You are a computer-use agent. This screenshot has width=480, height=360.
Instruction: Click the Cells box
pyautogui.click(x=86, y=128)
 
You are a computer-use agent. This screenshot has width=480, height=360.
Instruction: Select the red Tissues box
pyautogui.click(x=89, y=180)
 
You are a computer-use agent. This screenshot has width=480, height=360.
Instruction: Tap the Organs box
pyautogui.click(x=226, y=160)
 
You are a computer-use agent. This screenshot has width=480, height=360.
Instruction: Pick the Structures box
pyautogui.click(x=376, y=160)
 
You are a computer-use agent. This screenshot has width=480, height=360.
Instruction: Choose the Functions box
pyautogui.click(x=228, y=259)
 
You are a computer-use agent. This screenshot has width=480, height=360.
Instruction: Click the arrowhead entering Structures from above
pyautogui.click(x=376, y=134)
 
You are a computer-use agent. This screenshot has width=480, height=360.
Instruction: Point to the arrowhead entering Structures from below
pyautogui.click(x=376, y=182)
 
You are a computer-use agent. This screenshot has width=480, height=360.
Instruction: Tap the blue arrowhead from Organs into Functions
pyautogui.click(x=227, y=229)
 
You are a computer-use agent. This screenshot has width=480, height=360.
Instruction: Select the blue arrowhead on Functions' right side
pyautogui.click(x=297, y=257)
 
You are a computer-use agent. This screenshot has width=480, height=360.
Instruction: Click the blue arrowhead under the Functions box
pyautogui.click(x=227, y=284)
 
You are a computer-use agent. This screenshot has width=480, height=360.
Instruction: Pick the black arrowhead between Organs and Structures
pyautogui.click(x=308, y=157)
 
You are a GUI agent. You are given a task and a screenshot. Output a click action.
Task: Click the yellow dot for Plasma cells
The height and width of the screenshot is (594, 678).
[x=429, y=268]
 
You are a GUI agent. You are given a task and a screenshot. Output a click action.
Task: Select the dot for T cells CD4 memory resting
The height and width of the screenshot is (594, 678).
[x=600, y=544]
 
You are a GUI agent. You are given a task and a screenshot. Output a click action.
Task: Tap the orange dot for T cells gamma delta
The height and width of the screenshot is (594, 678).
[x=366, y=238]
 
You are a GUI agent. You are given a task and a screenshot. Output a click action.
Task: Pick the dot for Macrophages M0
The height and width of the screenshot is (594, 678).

The task: Reply with exactly the lines from the one containing "Instruction: Pick the black" to the last line of the material, inclusive, and with nothing more.

Output below:
Instruction: Pick the black arrowhead between Organs and Structures
pyautogui.click(x=308, y=157)
 
You are a GUI agent. You are given a task and a screenshot. Output a click action.
Task: Click the yellow dot for Plasma cells
The height and width of the screenshot is (594, 678).
[x=429, y=268]
 
You are a GUI agent. You are given a task and a screenshot. Output a click action.
Task: Select the dot for T cells CD4 memory resting
The height and width of the screenshot is (594, 678).
[x=600, y=544]
 
You are a GUI agent. You are given a task and a screenshot. Output a click action.
Task: Tap the orange dot for T cells gamma delta
The height and width of the screenshot is (594, 678).
[x=366, y=238]
 
You are a GUI agent. You are given a task and a screenshot. Output a click action.
Task: Pick the dot for Macrophages M0
The height and width of the screenshot is (594, 678).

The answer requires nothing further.